Exercise brief: Output, exactly as written, the lines of the data below from the one containing "Task: Expand suggested" to the end.

Record set:
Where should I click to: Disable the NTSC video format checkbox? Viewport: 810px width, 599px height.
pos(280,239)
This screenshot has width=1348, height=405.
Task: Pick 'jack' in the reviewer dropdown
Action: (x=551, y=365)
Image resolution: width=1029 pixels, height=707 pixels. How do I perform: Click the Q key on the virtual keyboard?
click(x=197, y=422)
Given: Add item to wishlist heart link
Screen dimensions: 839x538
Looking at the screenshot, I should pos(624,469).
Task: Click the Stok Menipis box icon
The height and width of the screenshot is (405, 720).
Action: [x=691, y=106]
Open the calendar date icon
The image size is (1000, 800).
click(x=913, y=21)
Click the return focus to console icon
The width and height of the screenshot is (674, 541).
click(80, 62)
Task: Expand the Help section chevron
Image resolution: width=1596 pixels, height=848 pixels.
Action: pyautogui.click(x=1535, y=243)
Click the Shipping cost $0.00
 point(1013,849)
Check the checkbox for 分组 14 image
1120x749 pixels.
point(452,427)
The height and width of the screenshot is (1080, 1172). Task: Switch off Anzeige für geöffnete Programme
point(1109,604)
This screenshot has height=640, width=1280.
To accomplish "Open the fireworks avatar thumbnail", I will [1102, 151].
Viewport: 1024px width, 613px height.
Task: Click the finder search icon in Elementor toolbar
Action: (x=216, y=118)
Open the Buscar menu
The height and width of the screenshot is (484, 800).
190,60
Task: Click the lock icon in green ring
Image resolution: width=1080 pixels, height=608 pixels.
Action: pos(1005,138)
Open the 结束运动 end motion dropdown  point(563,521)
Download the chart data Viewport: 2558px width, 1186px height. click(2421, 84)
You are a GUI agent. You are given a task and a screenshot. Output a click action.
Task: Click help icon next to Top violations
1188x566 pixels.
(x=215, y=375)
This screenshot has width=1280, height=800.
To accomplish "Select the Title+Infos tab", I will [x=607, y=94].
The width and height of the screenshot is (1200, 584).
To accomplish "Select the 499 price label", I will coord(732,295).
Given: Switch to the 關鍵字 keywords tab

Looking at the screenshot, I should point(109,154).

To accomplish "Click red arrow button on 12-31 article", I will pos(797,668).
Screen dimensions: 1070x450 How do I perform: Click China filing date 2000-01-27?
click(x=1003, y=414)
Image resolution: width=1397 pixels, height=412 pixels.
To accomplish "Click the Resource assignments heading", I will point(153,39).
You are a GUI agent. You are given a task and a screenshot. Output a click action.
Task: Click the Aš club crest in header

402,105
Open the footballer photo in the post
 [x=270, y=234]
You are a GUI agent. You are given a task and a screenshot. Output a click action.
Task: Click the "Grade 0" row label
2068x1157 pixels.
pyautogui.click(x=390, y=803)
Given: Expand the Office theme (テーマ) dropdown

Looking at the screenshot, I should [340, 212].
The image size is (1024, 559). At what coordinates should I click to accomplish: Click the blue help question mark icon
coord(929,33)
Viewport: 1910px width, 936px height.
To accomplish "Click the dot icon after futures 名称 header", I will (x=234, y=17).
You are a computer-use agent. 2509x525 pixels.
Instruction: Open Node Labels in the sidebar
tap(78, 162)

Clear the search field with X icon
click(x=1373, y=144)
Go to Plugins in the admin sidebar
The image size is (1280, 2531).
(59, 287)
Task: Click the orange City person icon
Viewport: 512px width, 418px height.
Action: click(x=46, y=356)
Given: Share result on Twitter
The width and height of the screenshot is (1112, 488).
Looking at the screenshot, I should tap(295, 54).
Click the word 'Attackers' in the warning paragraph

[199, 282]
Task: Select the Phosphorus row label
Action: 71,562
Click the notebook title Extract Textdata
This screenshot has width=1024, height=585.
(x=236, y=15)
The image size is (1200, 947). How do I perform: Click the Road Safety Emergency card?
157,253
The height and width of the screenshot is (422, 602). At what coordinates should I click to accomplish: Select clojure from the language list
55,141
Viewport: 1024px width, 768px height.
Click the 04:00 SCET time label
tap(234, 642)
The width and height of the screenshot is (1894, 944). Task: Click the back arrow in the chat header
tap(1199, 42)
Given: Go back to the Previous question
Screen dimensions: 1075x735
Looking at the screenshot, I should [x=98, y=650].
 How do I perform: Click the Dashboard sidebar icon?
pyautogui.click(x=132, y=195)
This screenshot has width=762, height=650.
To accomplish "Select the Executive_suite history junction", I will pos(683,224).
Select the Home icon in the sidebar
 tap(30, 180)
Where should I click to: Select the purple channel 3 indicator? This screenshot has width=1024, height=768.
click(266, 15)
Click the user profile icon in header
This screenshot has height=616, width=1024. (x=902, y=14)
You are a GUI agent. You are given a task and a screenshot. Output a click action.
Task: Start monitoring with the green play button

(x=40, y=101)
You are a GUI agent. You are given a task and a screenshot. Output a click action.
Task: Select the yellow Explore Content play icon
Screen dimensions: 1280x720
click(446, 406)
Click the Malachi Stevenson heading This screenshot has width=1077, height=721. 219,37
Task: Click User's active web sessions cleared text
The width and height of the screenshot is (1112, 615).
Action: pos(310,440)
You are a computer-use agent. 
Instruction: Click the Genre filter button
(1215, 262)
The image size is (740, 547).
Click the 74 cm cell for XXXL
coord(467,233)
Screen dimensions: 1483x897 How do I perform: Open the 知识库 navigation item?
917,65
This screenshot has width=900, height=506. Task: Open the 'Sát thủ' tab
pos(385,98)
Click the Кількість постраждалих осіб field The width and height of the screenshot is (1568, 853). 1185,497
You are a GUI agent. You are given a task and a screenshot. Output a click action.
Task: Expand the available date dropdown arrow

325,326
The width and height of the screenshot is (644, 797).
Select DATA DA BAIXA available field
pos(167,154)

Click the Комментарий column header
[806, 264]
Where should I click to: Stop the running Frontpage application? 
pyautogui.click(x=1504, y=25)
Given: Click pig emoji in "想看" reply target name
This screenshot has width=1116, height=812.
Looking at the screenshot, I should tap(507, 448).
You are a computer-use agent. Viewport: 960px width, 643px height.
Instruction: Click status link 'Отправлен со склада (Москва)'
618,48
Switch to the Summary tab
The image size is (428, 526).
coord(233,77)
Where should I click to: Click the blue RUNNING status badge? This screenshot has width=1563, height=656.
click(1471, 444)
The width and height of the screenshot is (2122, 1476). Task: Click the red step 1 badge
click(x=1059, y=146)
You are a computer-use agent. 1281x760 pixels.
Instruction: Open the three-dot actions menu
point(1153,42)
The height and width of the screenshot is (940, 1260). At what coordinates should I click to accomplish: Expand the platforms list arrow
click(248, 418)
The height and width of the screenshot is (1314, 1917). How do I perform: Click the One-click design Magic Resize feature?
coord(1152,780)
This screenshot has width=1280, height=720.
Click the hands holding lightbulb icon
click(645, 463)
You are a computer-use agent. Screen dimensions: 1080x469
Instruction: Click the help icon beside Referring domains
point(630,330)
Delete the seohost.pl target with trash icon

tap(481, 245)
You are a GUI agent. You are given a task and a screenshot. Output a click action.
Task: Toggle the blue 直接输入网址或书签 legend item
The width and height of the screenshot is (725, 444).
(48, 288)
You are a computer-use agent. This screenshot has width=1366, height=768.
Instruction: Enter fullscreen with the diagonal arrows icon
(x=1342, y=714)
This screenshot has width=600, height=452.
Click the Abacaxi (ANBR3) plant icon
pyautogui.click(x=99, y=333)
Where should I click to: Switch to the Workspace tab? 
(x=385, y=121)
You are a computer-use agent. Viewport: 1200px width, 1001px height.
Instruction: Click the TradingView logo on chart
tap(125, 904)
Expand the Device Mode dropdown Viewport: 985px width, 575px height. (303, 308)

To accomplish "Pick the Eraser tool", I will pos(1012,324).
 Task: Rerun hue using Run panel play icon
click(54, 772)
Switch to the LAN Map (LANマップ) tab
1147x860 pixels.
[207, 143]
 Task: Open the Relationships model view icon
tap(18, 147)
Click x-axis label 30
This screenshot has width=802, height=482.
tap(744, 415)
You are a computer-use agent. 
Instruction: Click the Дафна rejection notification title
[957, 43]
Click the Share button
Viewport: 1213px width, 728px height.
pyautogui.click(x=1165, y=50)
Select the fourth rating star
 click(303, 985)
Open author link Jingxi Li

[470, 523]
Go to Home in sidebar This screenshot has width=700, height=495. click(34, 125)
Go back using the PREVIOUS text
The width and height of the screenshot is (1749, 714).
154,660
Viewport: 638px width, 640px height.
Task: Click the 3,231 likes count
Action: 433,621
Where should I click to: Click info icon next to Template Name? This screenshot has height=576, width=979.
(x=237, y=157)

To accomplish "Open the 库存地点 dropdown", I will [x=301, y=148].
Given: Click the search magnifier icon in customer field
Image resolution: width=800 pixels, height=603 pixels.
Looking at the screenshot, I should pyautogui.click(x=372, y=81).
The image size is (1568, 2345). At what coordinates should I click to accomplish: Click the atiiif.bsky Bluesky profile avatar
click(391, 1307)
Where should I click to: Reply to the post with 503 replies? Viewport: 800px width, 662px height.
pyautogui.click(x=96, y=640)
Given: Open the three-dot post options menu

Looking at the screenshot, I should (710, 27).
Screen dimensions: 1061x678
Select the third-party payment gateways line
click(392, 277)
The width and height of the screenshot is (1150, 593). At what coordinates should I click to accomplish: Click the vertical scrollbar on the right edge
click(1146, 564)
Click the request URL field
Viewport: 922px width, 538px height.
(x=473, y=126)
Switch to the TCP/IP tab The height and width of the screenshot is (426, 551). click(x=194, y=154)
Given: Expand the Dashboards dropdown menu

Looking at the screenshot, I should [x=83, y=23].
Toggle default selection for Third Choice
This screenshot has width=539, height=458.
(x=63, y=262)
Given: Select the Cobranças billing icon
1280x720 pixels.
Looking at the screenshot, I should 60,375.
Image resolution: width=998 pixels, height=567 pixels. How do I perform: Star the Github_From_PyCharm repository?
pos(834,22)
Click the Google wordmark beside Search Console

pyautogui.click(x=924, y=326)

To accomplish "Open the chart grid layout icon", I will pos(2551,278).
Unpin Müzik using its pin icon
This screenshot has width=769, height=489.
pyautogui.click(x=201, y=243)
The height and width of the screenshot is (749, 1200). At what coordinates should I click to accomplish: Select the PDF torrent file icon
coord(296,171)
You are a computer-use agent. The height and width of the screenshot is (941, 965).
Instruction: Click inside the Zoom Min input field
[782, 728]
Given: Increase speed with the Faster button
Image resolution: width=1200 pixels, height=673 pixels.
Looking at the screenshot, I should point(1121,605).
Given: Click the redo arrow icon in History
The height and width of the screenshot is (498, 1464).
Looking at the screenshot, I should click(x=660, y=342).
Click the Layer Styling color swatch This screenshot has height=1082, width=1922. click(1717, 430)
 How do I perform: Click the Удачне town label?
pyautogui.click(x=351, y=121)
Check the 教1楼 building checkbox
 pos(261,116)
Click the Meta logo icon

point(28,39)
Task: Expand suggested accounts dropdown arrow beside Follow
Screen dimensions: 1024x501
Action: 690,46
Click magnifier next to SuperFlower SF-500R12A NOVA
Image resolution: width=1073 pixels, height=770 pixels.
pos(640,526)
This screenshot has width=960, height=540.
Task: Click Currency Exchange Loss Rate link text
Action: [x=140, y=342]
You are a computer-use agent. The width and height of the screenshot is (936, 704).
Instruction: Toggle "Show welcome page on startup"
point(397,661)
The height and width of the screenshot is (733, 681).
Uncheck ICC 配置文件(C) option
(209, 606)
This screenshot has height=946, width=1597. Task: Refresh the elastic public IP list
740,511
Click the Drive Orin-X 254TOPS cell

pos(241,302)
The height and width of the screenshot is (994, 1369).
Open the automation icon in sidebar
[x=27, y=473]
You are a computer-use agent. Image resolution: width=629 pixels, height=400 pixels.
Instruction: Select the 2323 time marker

Task solution:
Task: Expand suggested accounts dropdown arrow beside Follow
Screen dimensions: 1024x501
Action: 690,46
Click magnifier next to SuperFlower SF-500R12A NOVA
Image resolution: width=1073 pixels, height=770 pixels.
pos(640,526)
This screenshot has width=960, height=540.
Task: Click Currency Exchange Loss Rate link text
Action: [x=140, y=342]
You are a computer-use agent. The width and height of the screenshot is (936, 704).
Instruction: Toggle "Show welcome page on startup"
point(397,661)
The height and width of the screenshot is (733, 681).
Uncheck ICC 配置文件(C) option
(209, 606)
This screenshot has height=946, width=1597. Task: Refresh the elastic public IP list
740,511
Click the Drive Orin-X 254TOPS cell

pos(241,302)
The height and width of the screenshot is (994, 1369).
Open the automation icon in sidebar
[x=27, y=473]
You are a computer-use agent. Image resolution: width=629 pixels, height=400 pixels.
Instruction: Select the 2323 time marker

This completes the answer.